• **Exercise**
Carry on the forum thread about pouring fishing baits, picking up after its final line.
— begin Page extract —
# poured some bleeders



## FishingBuds (Mar 21, 2010)

Me and my son poured some today in the shed


----------



## FishingBuds (Mar 22, 2010)

Heres a few others














FUN HOBBY


----------



## Jim (Mar 22, 2010)

Nice looking baits man! =D>


----------



## dyeguy1212 (Mar 22, 2010)

Very nice!


I've actually been doing a little research so I can start pouring some myself... I'd like to make the few baits I use all the time so that it'll eventually pay off.. like 4" swimbaits, senkos, and some sort of craw/creature.


----------



## Doug (Mar 22, 2010)

=D> FB,

Those are some great lookin baits and I know your son loves this time together.


----------



## ominousone (Mar 23, 2010)
— end Page extract —
— begin Data segment —
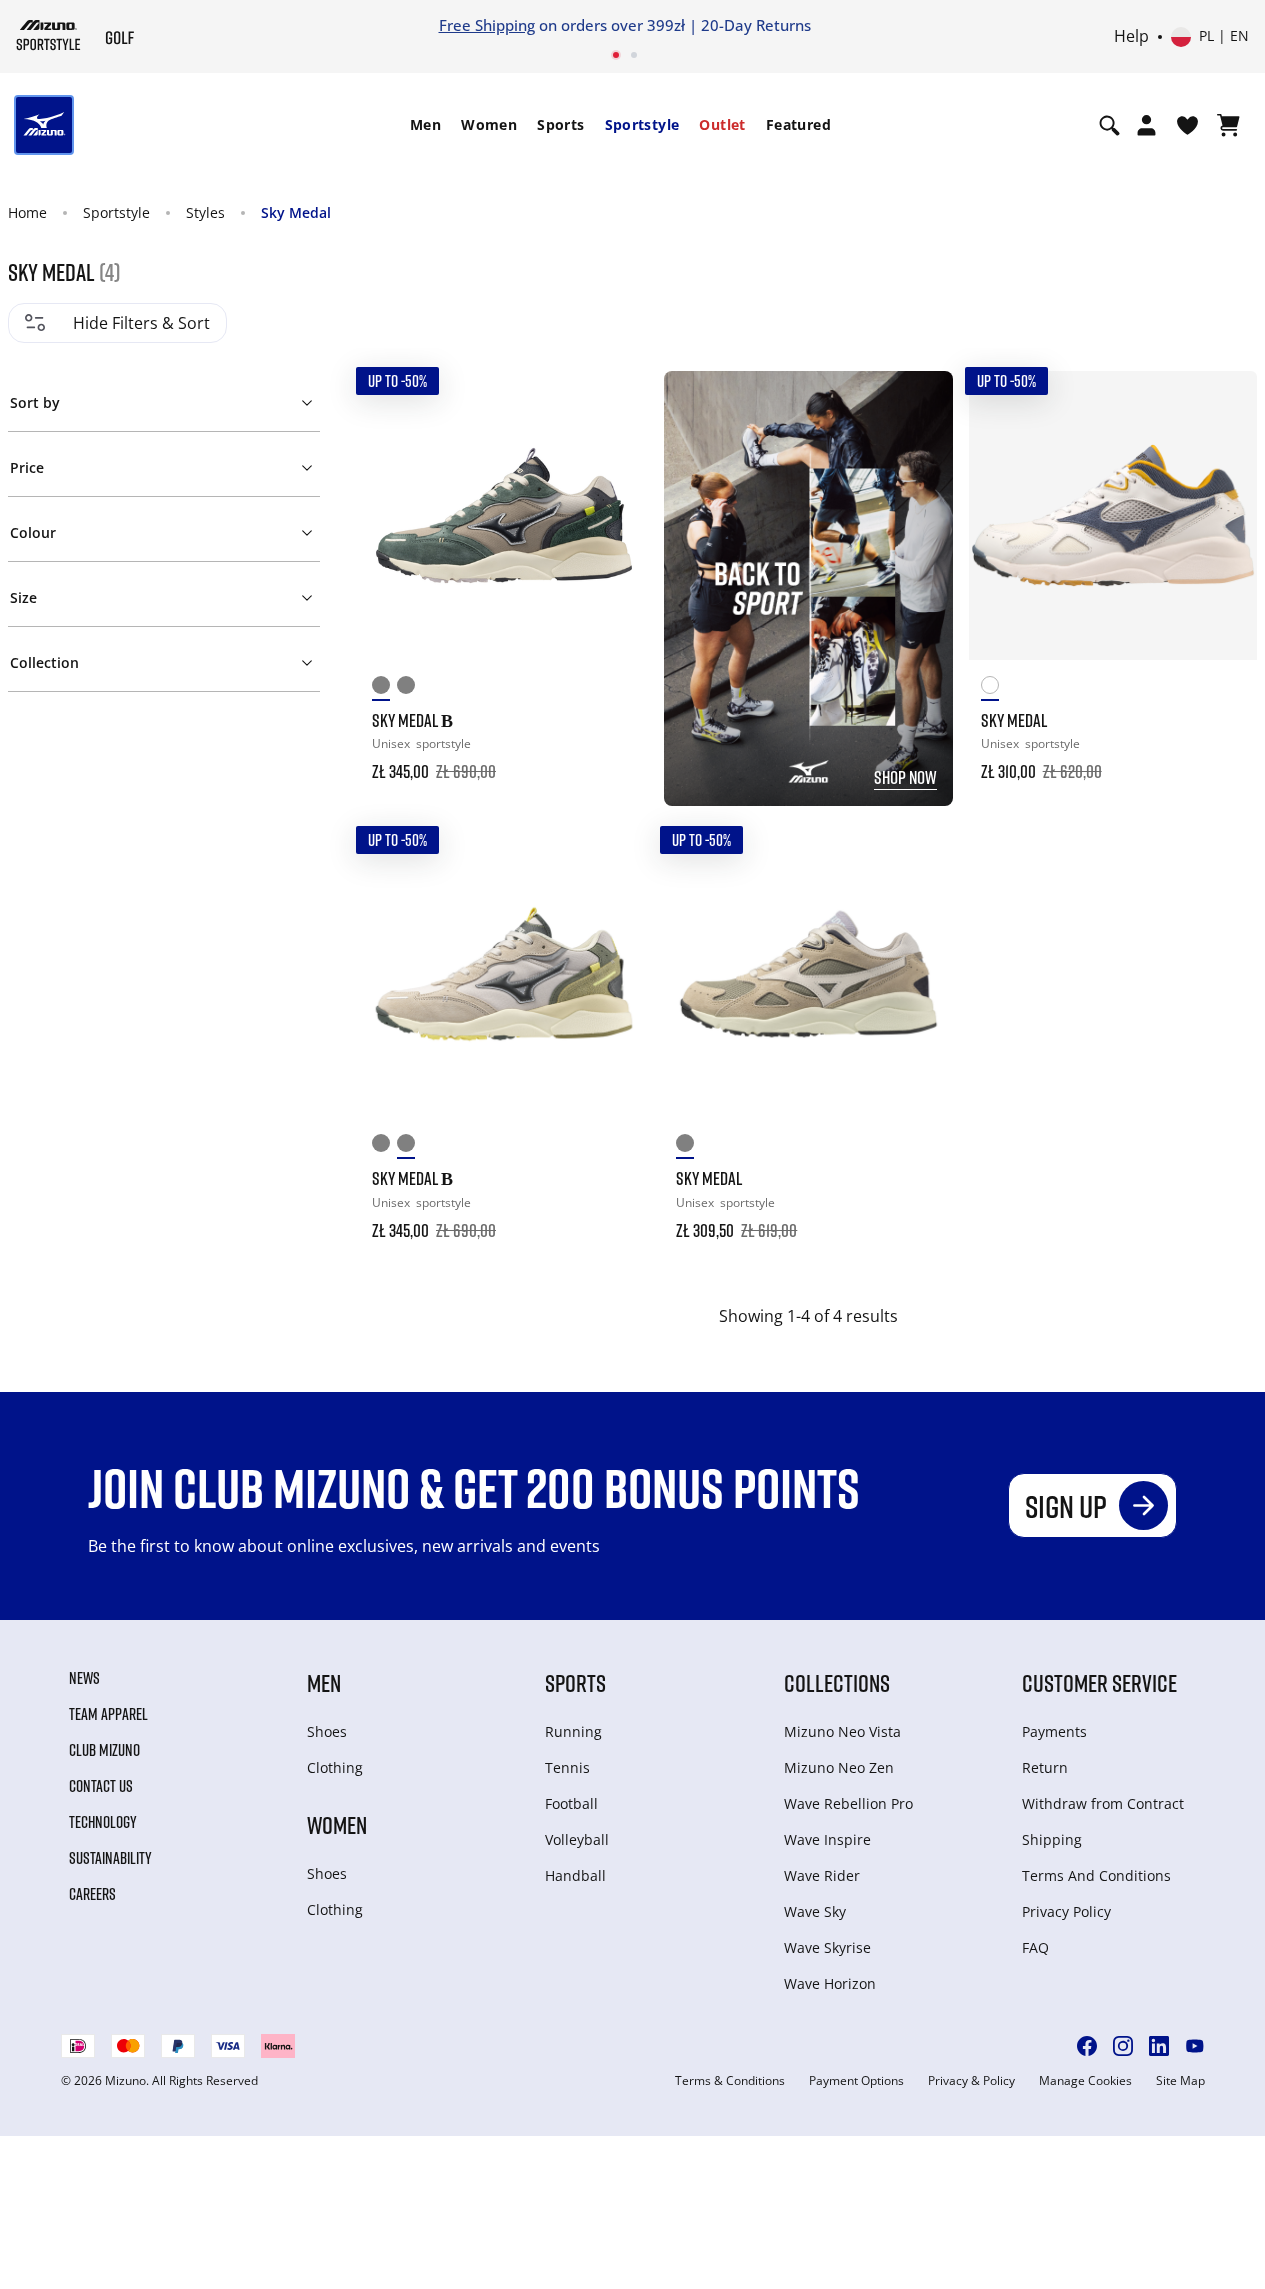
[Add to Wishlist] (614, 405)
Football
— end Data segment —
• **Exercise answer**
Dyeguy, pouring soft plastics is fun, and you can fully customize what you want... but I promise that you will not save money by making soft plastics. I have soooo much money tied up in soft plastic making supplies it's unreal. I thought just like you that I would save money by making my own. This hobby is a ball, but it's addictive as all get out (just like the boat stuff here). Aluminum molds are gonna run you about 100 a piece, plastic 50/gallon, colors, glitter, salt, scent... Not trying to persuade you not to do it, just trying to help you make an informed choice. IMHO, if you want to save money on your lures look for sales and stock up when they are cheap. Wal-mart will discount/discontinue stuff all the time, gander mt. always has sales, the spring classic at bps, bassassin.com has the best deal on soft plastics I have ever seen right now (inventory reduction sale), the list goes on and on.


----------



## Captain Ahab (Mar 23, 2010)

Nice job - are you how are attaching the Chart. tips on those sticks? I usually just do a two part pour - looks like you are using glue?


----------



## eqppwqqep (Mar 23, 2010)

I MUST learn how to do this? Do tell...


----------



## dixie_boysles (Mar 23, 2010)

i need some of those stick baits!


----------



## FishingBuds (Mar 23, 2010)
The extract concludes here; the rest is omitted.